■ What needs to be done ■
As you write out the lines from the one containing "Where should I" through the last line of the records, keep them exact and leave out pictures.

■ Data excerpts ■
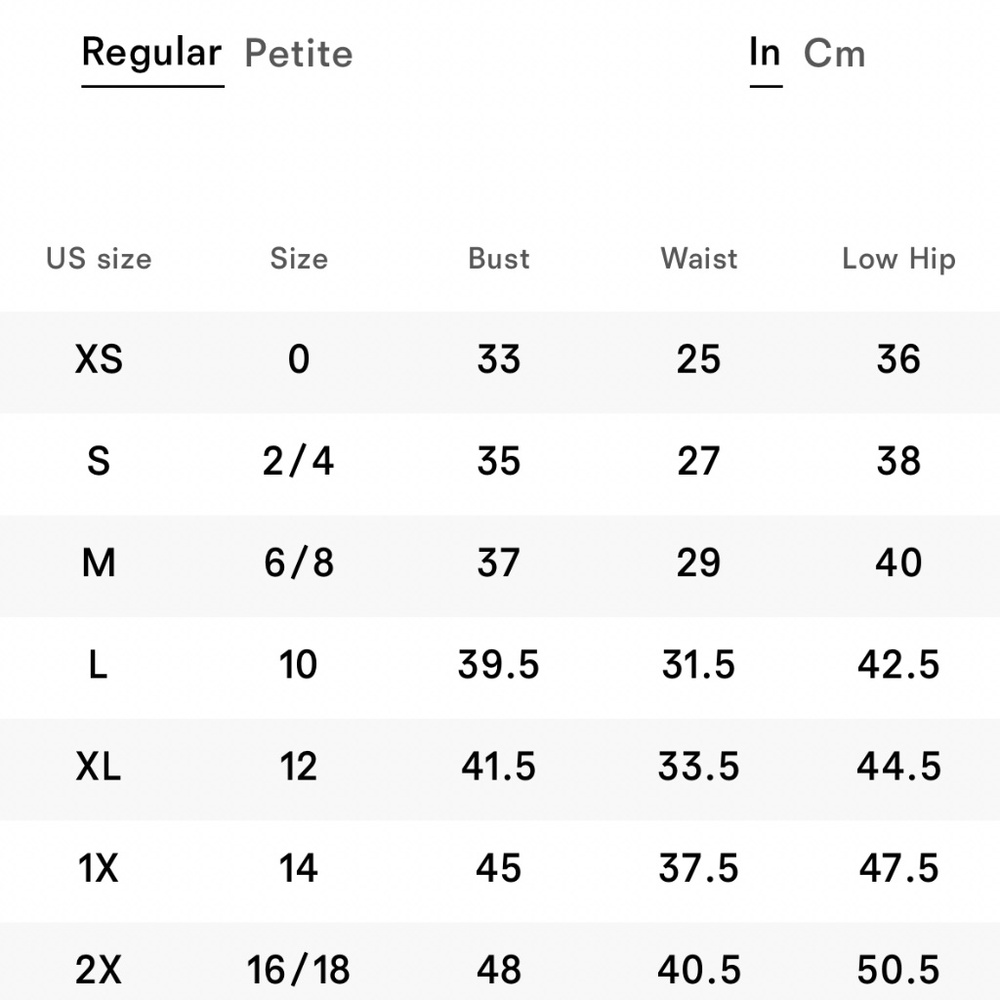1000x1000 pixels.
Task: Click the 16/18 size value
Action: click(x=298, y=970)
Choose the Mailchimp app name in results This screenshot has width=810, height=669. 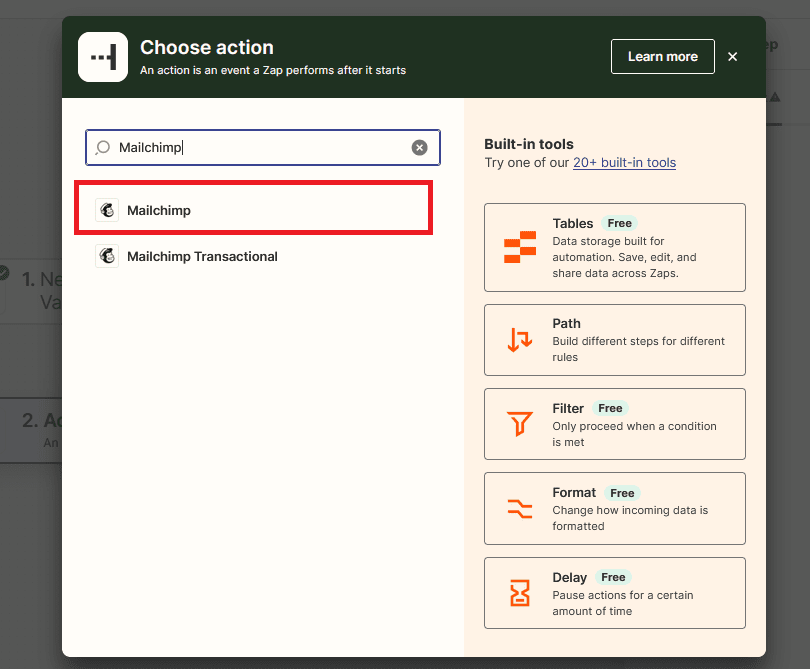159,210
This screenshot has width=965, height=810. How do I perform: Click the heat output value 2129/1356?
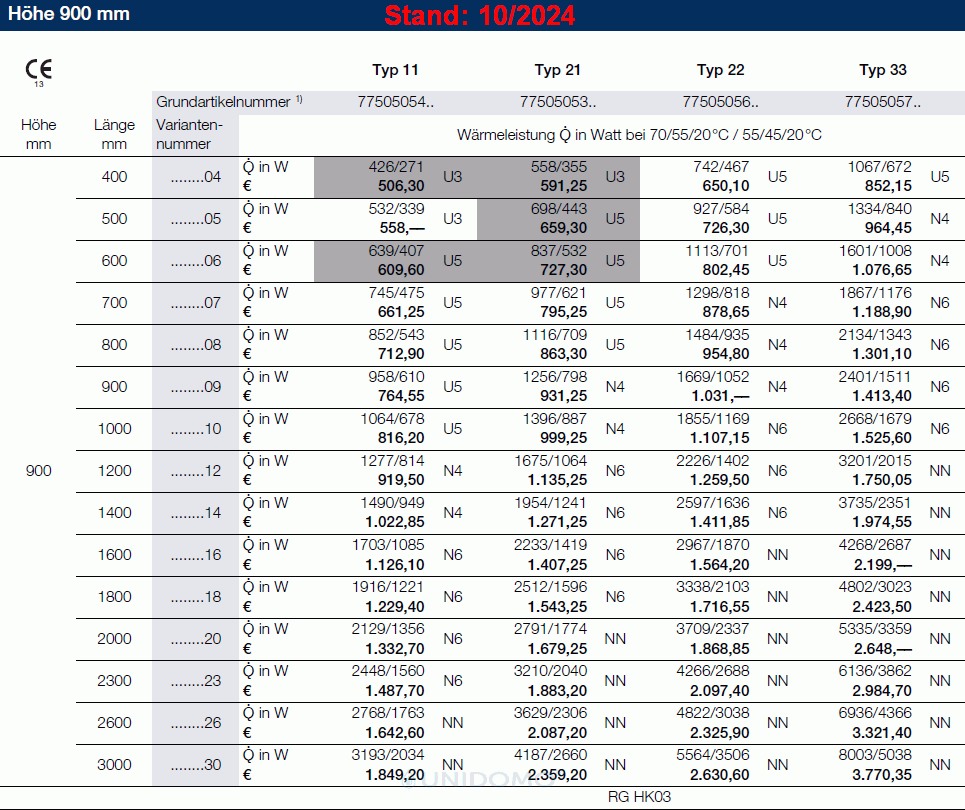click(388, 629)
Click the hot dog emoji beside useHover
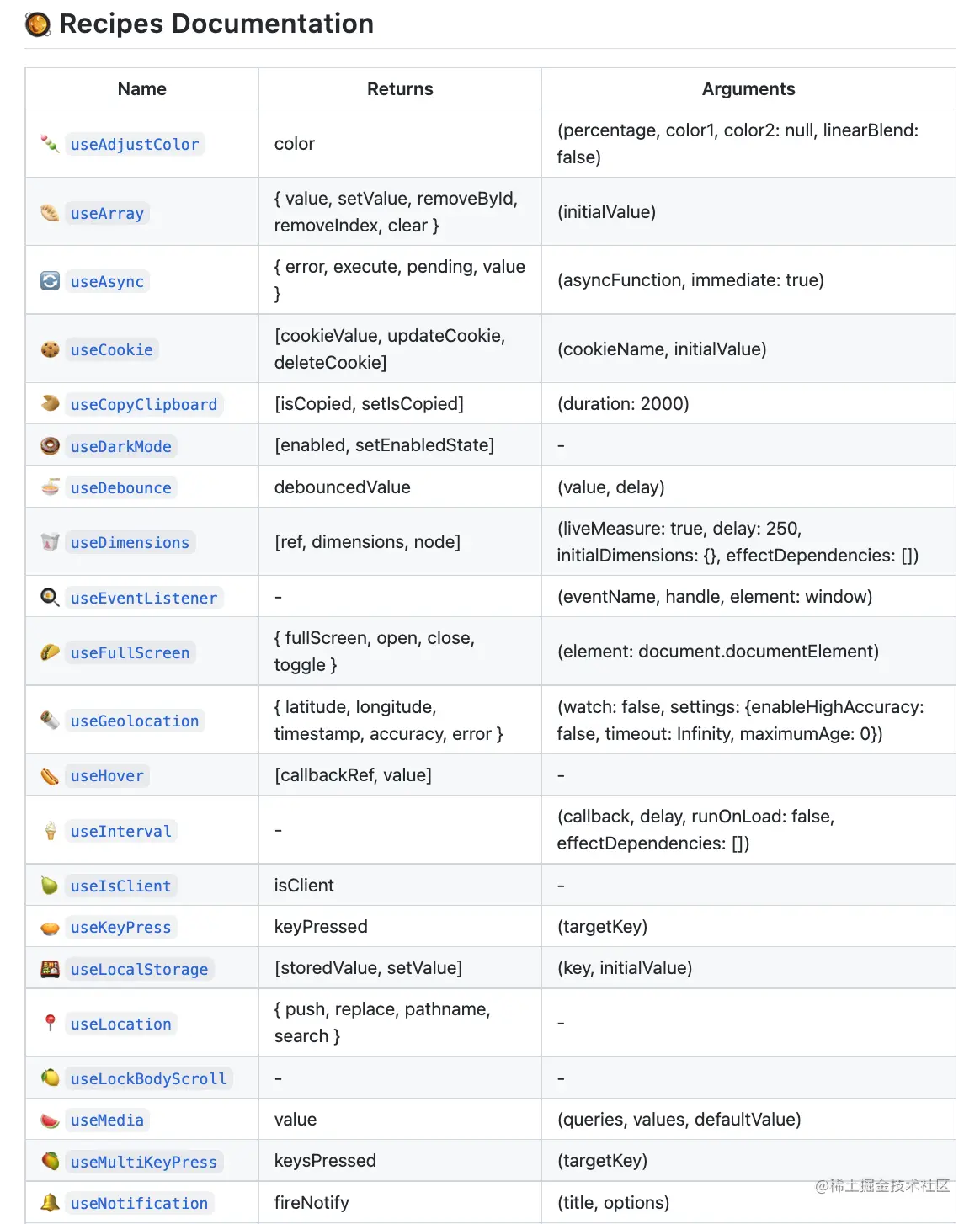Image resolution: width=980 pixels, height=1224 pixels. [x=51, y=775]
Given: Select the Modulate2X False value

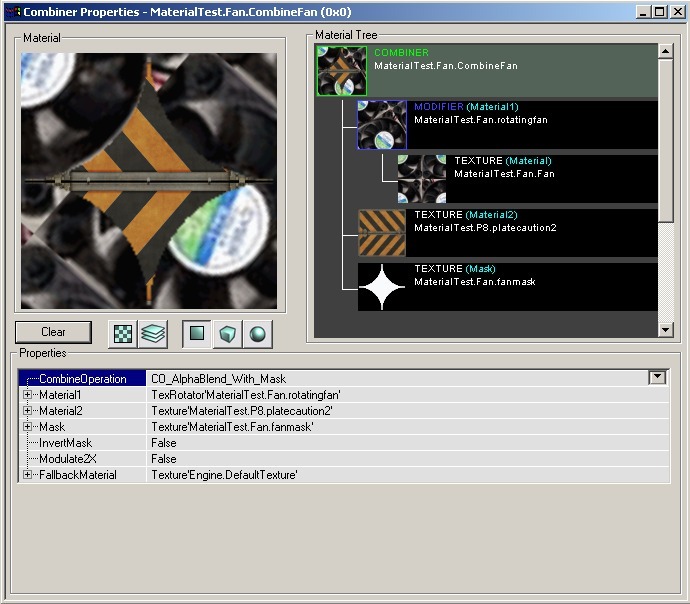Looking at the screenshot, I should (x=164, y=459).
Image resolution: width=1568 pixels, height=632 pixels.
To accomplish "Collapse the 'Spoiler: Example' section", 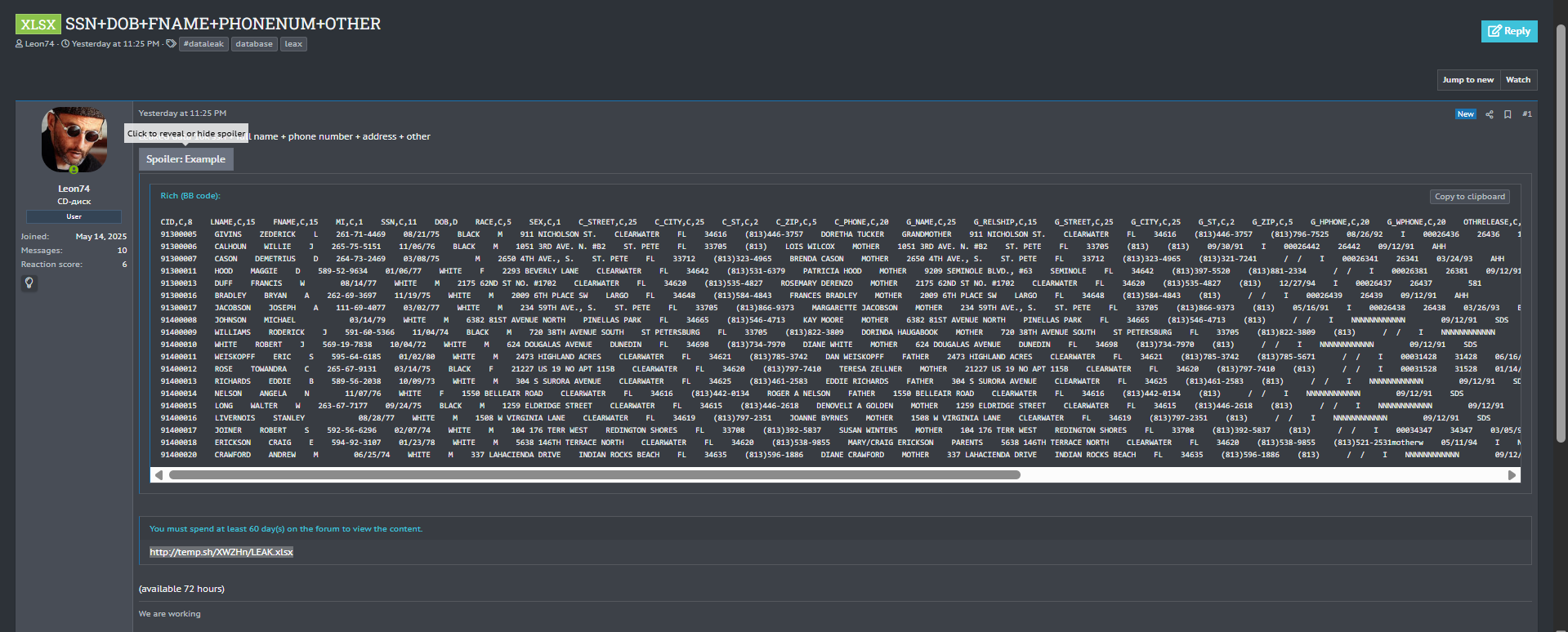I will (185, 159).
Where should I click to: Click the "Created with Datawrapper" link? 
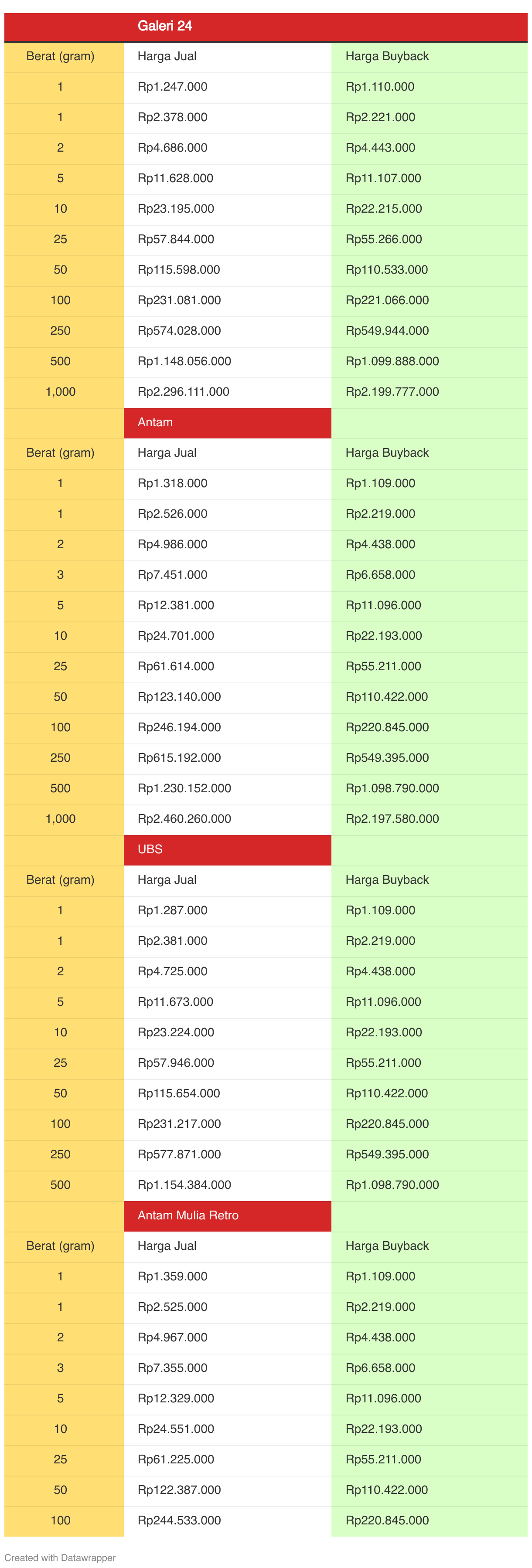coord(60,1557)
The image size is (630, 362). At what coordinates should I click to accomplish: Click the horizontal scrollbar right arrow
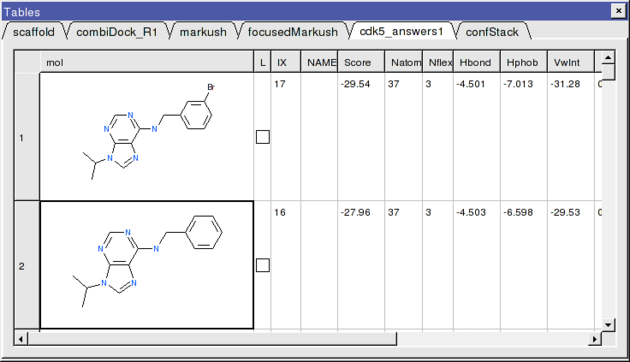[595, 339]
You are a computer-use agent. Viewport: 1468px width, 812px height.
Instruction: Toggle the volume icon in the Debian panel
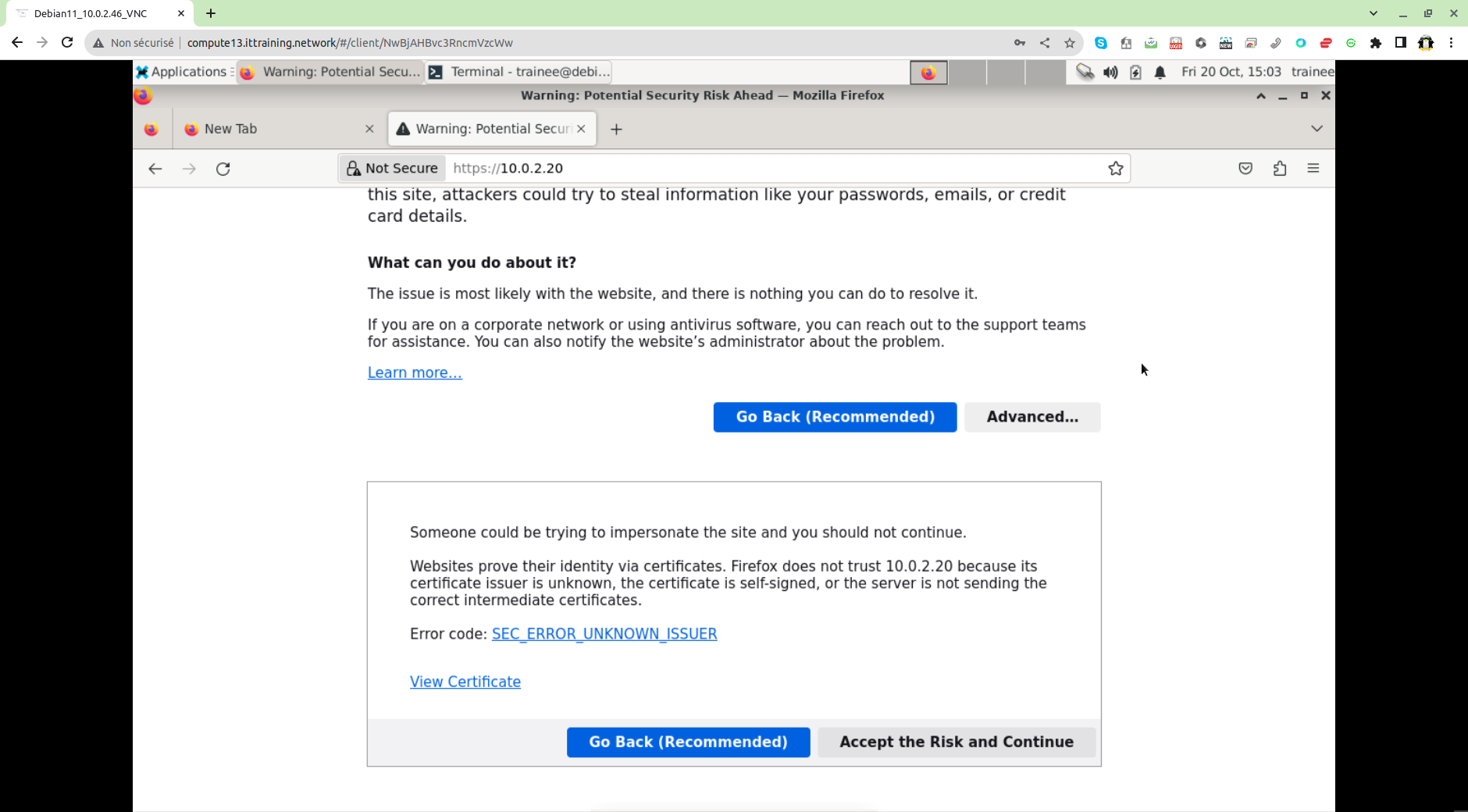[1110, 73]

■ Solution to this problem ■
Where should I click to: Click the "Created with Datawrapper" link? 
coord(60,1557)
The image size is (630, 362). At what coordinates should I click to accomplish: Click the horizontal scrollbar right arrow
[595, 339]
You are a computer-use agent. Viewport: 1468px width, 812px height.
Instruction: Toggle the volume icon in the Debian panel
[1110, 73]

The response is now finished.